Saved entries:
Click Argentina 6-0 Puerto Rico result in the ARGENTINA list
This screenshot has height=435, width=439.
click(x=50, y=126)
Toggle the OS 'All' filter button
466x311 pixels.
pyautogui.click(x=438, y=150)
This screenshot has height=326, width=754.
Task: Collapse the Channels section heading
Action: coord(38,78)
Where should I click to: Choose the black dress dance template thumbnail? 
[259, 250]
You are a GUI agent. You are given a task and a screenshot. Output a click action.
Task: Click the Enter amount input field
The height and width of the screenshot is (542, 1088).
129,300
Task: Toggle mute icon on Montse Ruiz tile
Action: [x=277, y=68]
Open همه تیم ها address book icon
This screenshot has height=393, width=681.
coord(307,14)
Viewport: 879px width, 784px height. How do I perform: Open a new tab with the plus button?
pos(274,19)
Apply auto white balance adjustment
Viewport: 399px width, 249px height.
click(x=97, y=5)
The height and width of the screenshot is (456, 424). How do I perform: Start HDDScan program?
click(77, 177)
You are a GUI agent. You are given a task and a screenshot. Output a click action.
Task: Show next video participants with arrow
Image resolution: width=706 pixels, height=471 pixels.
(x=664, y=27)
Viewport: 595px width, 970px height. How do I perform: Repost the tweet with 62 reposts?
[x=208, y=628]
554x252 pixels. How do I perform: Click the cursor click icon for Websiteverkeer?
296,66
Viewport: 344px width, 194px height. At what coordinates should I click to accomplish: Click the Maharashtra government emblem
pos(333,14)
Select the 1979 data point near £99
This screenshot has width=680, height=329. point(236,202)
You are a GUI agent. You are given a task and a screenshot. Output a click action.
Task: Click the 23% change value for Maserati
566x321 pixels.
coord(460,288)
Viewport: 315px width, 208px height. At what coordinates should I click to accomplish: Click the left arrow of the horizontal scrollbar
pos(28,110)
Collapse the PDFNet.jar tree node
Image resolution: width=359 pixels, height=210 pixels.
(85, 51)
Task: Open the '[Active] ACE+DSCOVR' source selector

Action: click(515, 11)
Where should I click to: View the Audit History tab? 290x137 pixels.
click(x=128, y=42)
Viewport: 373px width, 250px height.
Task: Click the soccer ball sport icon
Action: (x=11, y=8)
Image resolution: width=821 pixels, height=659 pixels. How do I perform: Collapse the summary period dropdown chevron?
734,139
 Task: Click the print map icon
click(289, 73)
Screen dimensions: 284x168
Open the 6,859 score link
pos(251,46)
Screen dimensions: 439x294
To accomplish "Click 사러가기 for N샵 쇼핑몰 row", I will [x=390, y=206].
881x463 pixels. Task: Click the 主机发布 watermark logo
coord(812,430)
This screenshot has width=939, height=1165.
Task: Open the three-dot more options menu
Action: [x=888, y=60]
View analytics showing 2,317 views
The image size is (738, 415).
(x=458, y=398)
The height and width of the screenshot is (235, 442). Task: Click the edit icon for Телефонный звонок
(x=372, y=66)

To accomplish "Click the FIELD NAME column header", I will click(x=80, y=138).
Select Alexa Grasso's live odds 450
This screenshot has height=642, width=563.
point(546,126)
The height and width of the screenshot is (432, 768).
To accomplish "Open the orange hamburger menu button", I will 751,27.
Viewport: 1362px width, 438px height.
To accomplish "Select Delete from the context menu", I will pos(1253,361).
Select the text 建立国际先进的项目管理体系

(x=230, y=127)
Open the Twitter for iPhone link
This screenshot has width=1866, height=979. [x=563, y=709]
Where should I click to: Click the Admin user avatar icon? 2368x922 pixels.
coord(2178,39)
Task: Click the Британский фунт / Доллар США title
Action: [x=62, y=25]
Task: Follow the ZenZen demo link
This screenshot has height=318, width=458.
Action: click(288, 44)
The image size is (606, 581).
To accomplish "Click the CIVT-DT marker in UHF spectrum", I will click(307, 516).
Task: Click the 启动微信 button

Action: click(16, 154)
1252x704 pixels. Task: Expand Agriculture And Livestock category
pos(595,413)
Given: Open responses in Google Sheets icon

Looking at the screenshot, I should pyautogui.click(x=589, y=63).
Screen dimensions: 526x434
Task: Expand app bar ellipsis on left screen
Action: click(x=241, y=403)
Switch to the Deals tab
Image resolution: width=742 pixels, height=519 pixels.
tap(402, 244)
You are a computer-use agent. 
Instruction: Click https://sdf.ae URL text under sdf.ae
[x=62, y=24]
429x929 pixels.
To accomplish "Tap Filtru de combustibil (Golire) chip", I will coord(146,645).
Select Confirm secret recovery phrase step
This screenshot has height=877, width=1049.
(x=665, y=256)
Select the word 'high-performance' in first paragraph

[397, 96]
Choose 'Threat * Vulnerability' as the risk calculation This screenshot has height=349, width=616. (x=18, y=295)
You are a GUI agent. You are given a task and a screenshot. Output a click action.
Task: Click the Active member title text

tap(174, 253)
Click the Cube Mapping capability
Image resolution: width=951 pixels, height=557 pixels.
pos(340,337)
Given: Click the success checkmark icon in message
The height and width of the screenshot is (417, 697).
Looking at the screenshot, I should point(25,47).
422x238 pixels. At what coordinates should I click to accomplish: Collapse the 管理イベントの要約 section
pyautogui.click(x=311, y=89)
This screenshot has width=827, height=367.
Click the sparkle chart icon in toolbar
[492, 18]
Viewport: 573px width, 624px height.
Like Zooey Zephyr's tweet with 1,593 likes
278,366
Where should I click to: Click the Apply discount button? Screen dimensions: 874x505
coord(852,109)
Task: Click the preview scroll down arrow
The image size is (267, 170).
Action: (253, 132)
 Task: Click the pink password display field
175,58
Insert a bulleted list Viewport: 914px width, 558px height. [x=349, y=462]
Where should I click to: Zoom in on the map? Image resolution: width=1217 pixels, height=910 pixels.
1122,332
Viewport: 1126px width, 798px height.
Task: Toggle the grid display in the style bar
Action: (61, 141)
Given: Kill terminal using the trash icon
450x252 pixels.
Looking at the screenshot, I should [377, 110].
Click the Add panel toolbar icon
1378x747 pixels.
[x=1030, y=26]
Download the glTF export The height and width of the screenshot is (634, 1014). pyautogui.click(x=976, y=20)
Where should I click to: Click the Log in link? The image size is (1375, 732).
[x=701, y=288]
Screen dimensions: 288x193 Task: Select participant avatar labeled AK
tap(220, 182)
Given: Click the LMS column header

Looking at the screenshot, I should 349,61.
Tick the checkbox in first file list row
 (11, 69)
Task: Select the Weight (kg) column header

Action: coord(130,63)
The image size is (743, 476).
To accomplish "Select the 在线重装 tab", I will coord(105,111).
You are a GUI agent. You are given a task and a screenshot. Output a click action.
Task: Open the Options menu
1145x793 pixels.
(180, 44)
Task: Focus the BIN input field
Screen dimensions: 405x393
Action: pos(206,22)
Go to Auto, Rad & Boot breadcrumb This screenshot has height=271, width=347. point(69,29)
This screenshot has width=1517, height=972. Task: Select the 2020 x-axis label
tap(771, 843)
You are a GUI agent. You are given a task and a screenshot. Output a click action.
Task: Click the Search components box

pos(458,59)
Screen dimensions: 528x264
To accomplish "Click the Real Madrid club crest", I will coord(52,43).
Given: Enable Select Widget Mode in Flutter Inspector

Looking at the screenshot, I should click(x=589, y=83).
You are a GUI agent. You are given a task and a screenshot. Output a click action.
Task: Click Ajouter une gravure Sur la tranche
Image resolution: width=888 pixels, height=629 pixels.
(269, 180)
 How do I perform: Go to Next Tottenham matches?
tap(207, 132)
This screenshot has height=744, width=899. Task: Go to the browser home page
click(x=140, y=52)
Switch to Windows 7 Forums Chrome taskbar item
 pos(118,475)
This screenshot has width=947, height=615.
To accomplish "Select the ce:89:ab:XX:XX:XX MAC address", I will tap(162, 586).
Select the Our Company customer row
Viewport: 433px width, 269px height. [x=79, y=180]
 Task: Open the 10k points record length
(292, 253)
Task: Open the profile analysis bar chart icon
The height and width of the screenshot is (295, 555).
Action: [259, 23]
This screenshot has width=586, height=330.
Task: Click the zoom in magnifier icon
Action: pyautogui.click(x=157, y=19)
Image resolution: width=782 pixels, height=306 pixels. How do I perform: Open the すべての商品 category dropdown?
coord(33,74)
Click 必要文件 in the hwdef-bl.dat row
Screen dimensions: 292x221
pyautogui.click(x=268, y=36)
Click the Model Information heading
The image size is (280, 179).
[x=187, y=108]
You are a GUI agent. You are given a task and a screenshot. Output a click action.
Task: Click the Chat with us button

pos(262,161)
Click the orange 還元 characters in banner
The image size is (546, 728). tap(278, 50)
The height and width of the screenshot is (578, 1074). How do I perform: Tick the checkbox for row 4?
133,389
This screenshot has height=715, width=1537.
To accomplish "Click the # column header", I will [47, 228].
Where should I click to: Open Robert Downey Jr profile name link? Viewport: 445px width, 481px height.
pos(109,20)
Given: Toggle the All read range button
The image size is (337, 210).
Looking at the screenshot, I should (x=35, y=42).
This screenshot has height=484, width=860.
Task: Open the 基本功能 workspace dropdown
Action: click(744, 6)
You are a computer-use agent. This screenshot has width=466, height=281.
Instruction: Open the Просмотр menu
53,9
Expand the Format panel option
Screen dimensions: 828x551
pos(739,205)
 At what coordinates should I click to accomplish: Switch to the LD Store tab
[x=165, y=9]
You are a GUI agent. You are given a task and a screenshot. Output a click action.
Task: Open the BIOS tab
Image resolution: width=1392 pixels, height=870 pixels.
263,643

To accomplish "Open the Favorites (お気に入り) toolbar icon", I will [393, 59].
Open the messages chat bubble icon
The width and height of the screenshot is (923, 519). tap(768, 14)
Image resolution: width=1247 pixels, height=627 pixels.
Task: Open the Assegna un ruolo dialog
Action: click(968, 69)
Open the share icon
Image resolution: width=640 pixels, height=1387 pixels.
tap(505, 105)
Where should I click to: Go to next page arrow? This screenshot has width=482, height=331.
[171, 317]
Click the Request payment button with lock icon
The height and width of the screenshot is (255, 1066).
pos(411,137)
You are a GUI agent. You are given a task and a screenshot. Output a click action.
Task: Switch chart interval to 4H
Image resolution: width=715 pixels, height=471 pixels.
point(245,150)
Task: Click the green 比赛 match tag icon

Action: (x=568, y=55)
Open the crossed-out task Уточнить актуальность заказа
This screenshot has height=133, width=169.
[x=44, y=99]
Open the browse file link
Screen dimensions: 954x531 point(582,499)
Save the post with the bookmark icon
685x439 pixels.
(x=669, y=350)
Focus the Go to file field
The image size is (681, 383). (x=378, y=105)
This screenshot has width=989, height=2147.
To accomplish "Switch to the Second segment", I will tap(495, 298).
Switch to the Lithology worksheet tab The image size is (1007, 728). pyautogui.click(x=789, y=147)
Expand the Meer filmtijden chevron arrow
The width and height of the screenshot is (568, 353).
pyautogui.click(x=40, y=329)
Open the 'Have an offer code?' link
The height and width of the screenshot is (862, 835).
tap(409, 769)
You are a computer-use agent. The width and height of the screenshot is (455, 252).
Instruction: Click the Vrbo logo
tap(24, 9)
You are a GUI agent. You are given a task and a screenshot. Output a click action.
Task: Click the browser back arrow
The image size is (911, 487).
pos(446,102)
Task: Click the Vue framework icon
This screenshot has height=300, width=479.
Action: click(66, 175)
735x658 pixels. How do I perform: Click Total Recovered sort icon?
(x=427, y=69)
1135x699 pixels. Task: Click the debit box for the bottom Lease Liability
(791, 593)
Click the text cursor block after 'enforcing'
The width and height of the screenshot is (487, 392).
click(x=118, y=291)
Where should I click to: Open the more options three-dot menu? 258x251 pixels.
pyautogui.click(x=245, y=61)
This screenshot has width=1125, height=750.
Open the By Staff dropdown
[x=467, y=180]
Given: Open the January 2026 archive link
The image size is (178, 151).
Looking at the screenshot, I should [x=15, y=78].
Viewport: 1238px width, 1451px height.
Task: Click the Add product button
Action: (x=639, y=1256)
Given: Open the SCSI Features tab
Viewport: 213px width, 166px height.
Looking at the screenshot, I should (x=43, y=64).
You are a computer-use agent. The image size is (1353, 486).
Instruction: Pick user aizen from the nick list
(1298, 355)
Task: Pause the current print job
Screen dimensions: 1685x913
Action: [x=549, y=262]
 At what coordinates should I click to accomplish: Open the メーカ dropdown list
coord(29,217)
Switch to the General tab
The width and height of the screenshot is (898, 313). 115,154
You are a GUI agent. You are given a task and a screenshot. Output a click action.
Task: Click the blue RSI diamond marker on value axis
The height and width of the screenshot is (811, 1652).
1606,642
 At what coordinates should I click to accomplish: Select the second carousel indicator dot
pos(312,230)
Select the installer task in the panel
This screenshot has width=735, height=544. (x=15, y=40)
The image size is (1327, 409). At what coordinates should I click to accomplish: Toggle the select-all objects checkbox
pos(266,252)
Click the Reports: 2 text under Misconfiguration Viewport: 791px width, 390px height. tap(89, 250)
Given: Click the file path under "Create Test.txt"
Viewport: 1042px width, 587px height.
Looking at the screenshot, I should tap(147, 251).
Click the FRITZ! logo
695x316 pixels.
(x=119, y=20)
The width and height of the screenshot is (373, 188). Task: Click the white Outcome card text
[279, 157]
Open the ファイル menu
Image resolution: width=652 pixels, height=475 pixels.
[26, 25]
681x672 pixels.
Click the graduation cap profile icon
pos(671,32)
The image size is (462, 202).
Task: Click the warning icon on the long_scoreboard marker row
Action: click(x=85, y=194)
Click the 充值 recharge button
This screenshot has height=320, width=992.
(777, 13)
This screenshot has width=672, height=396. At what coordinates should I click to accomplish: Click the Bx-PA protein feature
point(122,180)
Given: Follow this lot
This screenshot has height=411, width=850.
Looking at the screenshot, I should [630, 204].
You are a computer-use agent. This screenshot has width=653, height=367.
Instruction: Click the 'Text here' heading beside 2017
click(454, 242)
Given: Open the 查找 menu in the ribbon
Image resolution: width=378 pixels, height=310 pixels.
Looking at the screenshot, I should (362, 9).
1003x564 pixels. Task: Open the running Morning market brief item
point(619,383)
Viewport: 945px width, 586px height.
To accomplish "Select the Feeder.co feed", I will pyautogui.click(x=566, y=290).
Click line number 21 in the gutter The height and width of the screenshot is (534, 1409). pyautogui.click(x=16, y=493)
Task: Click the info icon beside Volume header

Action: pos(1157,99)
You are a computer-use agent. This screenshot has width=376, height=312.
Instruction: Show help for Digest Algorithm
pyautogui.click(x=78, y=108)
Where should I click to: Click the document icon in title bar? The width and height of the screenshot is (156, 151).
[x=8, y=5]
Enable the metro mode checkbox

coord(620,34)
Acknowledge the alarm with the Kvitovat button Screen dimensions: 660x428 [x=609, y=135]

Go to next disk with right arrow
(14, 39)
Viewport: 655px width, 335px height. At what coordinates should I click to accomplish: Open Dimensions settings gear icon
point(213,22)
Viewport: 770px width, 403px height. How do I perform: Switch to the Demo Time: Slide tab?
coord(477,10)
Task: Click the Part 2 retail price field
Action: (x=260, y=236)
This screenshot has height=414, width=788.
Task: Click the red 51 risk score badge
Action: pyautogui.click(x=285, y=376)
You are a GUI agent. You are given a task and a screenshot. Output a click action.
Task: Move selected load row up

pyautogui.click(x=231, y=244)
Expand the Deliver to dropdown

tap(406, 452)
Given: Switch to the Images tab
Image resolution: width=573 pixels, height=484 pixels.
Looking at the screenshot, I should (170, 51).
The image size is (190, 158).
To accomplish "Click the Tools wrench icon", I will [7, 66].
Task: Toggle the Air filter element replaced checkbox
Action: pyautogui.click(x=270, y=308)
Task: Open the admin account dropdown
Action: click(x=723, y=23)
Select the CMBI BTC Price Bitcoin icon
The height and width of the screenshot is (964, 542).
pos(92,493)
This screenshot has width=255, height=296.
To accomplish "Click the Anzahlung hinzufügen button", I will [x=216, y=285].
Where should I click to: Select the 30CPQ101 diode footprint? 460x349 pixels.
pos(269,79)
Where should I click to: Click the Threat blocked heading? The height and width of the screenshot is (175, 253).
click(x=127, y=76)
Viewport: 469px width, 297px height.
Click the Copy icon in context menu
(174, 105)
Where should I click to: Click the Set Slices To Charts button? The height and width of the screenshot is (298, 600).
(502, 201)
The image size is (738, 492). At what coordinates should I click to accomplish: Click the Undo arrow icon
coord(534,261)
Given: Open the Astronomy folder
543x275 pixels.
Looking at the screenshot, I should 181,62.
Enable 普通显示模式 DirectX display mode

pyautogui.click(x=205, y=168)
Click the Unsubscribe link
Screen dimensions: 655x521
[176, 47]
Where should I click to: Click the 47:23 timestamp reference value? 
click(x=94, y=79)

# DESCRIPTION OF THE TASK
Among the records above, find the lines where the word "address" appears and copy them.

# THE COMPLETED TASK
Open همه تیم ها address book icon
To accomplish "Select the ce:89:ab:XX:XX:XX MAC address", I will tap(162, 586).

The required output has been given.